The season is over for the Columbus Blue Jackets. Out of 25 seasons in club history, this is the 24th time we’re saying that before the end of the first round of the Stanley Cup Playoffs. And yet, in a franchise defined by strife, heartbreak, misery, and pain: this particular failure feels like it’s near the top of the barrel.
What other season even comes close? 2011–12? Probably. That year had the failed Jeff Carter trade, the Rick Nash departure, and a full-on reset from the bottom. But 2025–26 is right there in the conversation.
So now the question becomes: where does the Union Blue go from here?
Is it time to tear it all down and start another long rebuild? I don’t think ownership, the front office, the coaching staff, the locker room, or the fans could stomach that right now — not after coming so close to the postseason the last two years.
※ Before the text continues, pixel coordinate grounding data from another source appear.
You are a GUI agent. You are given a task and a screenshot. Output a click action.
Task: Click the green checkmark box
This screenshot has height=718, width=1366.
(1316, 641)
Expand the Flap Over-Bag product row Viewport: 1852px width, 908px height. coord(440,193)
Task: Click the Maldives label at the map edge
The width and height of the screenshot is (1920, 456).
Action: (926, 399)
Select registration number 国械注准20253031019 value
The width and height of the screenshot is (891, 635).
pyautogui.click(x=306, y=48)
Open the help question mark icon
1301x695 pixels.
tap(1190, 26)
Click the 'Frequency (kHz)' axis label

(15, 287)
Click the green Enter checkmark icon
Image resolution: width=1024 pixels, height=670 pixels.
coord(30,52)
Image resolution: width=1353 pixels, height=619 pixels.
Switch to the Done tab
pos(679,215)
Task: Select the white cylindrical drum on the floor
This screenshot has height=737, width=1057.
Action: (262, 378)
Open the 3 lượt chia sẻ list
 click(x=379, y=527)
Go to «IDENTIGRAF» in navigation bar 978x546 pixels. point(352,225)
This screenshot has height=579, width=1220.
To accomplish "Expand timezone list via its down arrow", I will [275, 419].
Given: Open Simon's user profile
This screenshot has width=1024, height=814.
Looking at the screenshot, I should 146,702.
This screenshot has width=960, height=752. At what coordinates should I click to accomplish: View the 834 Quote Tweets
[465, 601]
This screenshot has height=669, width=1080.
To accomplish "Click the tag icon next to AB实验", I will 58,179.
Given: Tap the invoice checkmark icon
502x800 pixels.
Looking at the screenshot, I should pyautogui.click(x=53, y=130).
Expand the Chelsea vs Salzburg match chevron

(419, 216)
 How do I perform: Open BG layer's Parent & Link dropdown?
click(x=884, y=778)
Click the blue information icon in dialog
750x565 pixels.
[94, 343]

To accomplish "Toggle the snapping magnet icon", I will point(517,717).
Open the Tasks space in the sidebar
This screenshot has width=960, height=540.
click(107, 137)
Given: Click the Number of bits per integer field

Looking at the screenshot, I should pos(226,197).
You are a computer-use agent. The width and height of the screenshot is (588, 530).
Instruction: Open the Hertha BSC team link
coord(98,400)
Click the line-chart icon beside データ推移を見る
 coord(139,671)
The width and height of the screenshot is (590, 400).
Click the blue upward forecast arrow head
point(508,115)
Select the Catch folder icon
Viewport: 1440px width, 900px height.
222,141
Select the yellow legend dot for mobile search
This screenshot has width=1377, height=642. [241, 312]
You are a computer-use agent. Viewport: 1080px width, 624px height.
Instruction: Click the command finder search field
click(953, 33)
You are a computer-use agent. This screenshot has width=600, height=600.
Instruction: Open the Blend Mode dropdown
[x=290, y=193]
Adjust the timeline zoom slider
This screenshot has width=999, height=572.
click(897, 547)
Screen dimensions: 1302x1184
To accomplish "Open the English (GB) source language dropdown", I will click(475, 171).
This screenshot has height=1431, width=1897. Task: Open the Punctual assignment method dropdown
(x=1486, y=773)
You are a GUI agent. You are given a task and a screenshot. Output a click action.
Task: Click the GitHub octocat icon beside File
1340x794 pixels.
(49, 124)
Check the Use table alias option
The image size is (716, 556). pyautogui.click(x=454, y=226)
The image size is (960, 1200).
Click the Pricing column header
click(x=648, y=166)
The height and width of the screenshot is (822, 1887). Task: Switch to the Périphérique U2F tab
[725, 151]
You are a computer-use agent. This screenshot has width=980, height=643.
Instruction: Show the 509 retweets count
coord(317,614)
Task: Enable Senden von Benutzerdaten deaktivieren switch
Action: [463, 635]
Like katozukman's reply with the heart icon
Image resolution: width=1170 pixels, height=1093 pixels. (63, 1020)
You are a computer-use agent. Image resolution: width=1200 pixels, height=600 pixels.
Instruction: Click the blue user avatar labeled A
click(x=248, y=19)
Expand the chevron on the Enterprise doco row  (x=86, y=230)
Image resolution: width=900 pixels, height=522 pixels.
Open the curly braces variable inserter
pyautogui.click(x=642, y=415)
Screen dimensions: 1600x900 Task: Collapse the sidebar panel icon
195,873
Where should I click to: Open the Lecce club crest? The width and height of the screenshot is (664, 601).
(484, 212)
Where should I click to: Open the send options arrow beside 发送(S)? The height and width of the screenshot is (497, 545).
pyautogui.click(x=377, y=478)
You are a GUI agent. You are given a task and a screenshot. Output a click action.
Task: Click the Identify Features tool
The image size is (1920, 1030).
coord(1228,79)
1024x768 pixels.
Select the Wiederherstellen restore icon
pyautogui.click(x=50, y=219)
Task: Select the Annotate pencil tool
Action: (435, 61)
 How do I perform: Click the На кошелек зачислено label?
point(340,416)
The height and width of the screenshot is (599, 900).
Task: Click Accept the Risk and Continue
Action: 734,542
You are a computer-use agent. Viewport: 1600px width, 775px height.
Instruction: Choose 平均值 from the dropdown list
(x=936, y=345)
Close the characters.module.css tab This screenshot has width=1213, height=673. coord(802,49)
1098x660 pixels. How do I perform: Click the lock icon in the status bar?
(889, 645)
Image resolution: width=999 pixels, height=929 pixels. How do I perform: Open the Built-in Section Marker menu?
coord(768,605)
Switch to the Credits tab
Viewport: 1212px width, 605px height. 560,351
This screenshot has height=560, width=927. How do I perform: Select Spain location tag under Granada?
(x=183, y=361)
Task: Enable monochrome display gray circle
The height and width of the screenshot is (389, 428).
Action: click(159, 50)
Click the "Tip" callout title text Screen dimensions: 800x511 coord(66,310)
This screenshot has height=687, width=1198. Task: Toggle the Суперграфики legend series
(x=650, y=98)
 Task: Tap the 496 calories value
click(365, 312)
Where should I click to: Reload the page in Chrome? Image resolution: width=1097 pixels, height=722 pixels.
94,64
What about selling off veterans and leaning harder into the “young core”? Well, most of that young core is already past their ELCs and will be due raises soon — Adam Fantilli most of all. And we all saw how “just play the kids” worked during the final years of Jarmo Kekäläinen’s tenure. A team without meaningful veteran depth is a team built to fail in this league.
Can the franchise add a few key pieces this offseason and come back stronger? Maybe. But who are those pieces, and what’s the cost? The Jackets have cap space and a few picks, but the prospect pool is thinner than it used to be.
If they go big-game hunting — Robert Thomas, Jason Robertson, Dylan Larkin — they won’t be the only ones in line. Are they ready for a bidding war? Are they ready to sacrifice pieces of the young core or future picks to go “win now”? And is this even the right moment to make that kind of push?
Free agency doesn’t offer much relief either. As of this writing, the top UFA by points is…Darren Raddysh. Charlie Coyle — a guy many CBJ fans want Don Waddell to bring back anyway — isn’t far behind. What once looked like a deep UFA class has evaporated as teams used the rising cap to lock down their own players. Columbus will be doing the same with its pending UFAs.
So what’s the right answer? Honestly, I don’t have one. And that’s the most frustrating part.
When this team executed the way it was built on paper, they were one of the most dangerous groups in the NHL for months. Then, almost overnight, they forgot how to play hockey together. Selfish entries, sloppy possessions in all three zones, lazy passes turning into brutal turnovers — it all came roaring back at once. The wildest part is that their defensive zone work actually held up down the stretch. It was the scoring that evaporated.
Re-hiring Rick Bowness was the right first step, but not the only solution they need. They need more finishing talent. They need a third defensive pairing that can reliably eat 15 minutes a night and take pressure off the top four. How they get there, I don’t know.
But I do know this: the Union Blue faithful are fed up. It’s time for a winner on the ice in Columbus.